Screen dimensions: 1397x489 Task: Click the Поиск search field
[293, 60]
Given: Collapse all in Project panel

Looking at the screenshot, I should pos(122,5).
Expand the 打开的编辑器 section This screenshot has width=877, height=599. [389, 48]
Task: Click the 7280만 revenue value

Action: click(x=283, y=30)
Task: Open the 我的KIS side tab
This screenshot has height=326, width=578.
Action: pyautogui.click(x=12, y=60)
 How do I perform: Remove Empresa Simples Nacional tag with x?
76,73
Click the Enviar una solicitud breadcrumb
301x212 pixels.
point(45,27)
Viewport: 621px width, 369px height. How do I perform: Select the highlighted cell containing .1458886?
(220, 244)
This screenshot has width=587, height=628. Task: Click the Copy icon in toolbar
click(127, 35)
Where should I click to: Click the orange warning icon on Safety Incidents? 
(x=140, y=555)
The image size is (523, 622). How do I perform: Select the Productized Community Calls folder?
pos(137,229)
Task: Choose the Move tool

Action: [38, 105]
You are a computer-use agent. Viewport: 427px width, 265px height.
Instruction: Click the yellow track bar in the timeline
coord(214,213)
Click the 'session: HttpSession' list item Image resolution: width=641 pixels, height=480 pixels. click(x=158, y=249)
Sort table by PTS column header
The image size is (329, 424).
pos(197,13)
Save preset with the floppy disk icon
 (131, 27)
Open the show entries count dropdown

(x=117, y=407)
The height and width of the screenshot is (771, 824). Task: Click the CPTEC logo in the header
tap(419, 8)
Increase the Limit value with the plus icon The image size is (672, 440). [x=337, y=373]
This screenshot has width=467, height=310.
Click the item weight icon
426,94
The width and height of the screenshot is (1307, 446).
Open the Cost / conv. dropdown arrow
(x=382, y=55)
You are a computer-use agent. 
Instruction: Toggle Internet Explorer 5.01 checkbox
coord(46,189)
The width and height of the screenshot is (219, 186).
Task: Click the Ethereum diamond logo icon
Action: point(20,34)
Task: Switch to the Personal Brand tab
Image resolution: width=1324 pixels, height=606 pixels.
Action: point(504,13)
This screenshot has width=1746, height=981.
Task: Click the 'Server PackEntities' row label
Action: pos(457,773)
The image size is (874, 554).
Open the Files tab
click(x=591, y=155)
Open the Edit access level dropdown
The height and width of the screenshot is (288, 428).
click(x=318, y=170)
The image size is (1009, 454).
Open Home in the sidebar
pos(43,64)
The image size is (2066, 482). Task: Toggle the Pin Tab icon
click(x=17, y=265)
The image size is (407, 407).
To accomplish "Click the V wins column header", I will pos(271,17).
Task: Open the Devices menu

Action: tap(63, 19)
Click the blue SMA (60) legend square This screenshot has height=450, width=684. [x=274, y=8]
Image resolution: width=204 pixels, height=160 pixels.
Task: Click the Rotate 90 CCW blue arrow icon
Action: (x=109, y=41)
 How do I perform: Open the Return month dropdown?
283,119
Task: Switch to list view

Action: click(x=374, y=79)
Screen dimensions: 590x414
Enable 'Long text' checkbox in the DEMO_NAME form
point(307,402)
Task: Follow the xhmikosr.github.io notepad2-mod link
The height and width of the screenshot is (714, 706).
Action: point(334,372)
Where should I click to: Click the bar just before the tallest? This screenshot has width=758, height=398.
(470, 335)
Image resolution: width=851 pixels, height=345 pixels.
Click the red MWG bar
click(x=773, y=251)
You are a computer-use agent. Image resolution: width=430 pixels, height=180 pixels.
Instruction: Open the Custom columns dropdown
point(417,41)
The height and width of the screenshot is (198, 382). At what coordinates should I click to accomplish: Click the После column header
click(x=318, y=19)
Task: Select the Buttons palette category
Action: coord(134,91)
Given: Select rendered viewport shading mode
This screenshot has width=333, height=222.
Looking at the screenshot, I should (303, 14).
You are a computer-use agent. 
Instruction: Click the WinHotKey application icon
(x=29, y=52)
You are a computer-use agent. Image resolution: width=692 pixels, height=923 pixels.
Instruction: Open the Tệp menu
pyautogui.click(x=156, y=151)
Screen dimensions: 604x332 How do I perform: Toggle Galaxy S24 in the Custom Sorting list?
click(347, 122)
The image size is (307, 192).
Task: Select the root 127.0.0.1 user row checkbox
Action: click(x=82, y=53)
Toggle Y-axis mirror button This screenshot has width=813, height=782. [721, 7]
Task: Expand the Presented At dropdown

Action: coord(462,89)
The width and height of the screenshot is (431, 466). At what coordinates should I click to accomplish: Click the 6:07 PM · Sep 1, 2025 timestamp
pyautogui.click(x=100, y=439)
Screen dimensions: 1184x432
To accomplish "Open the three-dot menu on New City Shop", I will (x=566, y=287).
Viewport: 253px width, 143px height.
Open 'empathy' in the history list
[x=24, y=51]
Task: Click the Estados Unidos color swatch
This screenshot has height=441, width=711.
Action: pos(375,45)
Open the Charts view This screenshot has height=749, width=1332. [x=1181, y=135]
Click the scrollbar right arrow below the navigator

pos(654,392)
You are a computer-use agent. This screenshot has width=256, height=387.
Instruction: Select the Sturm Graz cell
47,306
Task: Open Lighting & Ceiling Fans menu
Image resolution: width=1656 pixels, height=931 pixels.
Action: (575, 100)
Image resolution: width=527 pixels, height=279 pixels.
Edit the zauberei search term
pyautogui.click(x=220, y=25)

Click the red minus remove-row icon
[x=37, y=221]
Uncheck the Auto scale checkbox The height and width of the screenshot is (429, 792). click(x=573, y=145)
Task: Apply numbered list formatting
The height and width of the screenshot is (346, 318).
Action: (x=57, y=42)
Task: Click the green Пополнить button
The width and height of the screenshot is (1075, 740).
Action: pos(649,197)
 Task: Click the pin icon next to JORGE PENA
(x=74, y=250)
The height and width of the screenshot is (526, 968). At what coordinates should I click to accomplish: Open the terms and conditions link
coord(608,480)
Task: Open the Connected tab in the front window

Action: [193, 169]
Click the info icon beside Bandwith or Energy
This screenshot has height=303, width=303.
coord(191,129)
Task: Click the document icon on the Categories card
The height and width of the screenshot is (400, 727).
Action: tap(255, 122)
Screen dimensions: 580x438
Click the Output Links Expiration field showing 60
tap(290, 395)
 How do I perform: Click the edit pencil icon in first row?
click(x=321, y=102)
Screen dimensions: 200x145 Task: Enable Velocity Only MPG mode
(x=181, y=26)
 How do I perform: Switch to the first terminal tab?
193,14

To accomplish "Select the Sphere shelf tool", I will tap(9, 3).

Instructions to follow: Give back, word for word, only the lines above from the line holding "Screen dimensions: 1184x432" to the line holding "Task: Click the Estados Unidos color swatch", both included.

Task answer:
Screen dimensions: 1184x432
To accomplish "Open the three-dot menu on New City Shop", I will (x=566, y=287).
Viewport: 253px width, 143px height.
Open 'empathy' in the history list
[x=24, y=51]
Task: Click the Estados Unidos color swatch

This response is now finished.